Fluctuations in COPD hospital discharge rates during the time period of 2016-2018 are likely multifactorial. The switch in diagnostic coding to International Classification of Diseases (ICD)-10 codes has a likely impact on COPD discharge rates as well as Hurricane Harvey’s effect on hospital reporting status as select facilities were affected by disaster leading to an inability to report discharge data.

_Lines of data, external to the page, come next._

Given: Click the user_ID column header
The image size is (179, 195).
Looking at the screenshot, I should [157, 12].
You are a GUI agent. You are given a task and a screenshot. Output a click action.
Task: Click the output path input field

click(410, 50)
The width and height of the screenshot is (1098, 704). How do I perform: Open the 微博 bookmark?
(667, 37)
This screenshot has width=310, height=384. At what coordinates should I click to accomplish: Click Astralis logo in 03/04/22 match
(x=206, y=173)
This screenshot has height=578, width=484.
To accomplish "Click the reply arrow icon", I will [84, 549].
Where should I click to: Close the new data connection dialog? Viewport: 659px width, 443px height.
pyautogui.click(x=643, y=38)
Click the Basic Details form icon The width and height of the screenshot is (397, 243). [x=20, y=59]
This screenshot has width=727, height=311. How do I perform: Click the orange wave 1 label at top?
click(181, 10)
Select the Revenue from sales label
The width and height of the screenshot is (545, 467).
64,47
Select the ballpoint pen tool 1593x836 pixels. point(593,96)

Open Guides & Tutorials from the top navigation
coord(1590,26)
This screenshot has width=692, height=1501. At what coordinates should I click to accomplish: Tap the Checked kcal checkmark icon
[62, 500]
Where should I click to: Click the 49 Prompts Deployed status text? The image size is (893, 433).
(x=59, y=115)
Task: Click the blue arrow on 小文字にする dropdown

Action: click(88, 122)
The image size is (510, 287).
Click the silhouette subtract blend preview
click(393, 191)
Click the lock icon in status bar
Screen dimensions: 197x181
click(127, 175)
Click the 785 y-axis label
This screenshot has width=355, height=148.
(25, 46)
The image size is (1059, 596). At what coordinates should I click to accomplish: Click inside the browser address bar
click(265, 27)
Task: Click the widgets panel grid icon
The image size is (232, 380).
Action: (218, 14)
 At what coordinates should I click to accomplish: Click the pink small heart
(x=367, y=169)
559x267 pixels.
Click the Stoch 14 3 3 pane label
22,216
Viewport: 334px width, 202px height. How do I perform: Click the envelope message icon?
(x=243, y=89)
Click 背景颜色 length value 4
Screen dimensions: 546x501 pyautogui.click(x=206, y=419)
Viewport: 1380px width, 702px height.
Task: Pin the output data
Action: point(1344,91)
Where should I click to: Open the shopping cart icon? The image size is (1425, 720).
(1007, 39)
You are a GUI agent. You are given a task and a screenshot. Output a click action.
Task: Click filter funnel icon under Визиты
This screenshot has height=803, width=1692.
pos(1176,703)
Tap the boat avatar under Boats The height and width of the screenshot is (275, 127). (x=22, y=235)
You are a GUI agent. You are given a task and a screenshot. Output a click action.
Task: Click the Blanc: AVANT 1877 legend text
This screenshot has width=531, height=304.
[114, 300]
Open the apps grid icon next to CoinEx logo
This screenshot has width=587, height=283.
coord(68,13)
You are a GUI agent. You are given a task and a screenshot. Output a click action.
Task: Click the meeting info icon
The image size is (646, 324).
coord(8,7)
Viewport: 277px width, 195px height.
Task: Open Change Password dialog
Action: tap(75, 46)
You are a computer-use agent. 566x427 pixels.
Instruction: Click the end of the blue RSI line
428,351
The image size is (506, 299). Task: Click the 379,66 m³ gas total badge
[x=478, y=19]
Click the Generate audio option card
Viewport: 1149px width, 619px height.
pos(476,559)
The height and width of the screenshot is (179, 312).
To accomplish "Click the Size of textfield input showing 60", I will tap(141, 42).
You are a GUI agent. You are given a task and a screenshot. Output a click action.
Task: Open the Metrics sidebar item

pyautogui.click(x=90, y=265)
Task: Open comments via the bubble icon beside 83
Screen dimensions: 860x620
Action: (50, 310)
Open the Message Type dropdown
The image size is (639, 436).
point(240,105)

In 2020, reduced hospitalization rates were observed across multiple hospitalization indicators. This decrease is most likely due to reduced utilization of hospitals for factors not due primarily to COVID-19.

Deaths

Asthma deaths were based on International Classification of Diseases (ICD)-10 codes J45-J46. COPD deaths were based on ICD10 codes J40-J44, J47, J67. Diabetes deaths were based on ICD-10 codes E10-E14. Chronic kidney disease deaths were based on ICD-10 codes I12-I13, E10.2, E11.2, E13.2, N18, N03.2, Q61.1-Q61.3, as E08.22 and E09.22 were not available in the VitalPro platform. Heart disease deaths were based on ICD-10 codes I00-I09, I11, I13, I20-I51. Stroke deaths were based on ICD-10 codes I60-I69. Suicide deaths were based on ICD-10 codes X72-74, X60-X71, X75-X84, Y87.0, U03 that describe deaths in which there was indicated use of intentional self-harm causes (suicide) including both "Intentional Self-Harm (Suicide) by Discharge of Firearms" and "Intentional Self-Harm (Suicide) by Other and Unspecified Means and their Sequelae"

County-level data for deaths are not shown due to high suppression rates.

Hospitalizations

Asthma hospitalization status was based on hospital records listing ICD-10 codes J45-J46 as the principal diagnosis. COPD hospitalization status was based on hospital records listing ICD-10 codes J40-J44, J47, and J67 as the principal diagnosis. Diabetes hospitalization status was based on hospital records listing ICD-10 codes E10-E11, and E13. E12 and E14 were not available in the THCIC dataset and thus were not included in analysis. This may lead to an underestimation of diabetes hospital discharge rates. ICD-10 codes E12 and E14 were able to be included in our mortality analysis. Chronic Kidney Disease hospitalization status was based on hospital records listing ICD-10 codes I12-I13, E08.22, E09.22, E10.22, E11.22, E13.22, N18, N03.2, Q61.1-Q61.3, or Z94.0 as the principal diagnosis. Heart Disease hospitalization status was based on hospital records listing ICD-10 codes I00-I09, I11, I13, or I20-I51 as the principal diagnosis. Stroke hospitalization status was based on hospital records listing ICD-10 codes I60-I69 as the principal diagnosis.

BRFSS

The Texas Behavioral Risk Factor Surveillance System (BRFSS), initiated in 1987, is a federally supported landline and cellular telephone survey that collects data about Texas residents regarding their health-related risk behaviors, chronic health conditions, and use of preventive services. This surveillance can be used to monitor the Healthy People 2030 Objectives for current smoking, obesity, high blood pressure, exercise and physical activity, flu and pneumonia vaccinations, cholesterol and cancer screenings, seat belt use, as well as other risk factors.

In 2011, BRFSS began including data received from cell phone users and using a new data weighting methodology called raking or iterative proportional fitting. These changes allowed BRFSS to reach segments of the population that were previously inaccessible-those who have a cell phone but not a landline-and produce estimates of risk factors and diseases that are more representative of the population. Therefore, data collected in 2011 and beyond cannot be directly compared to data collected before 2011. In the dashboards above, these years are separated into two dashboards to avoid such comparisons.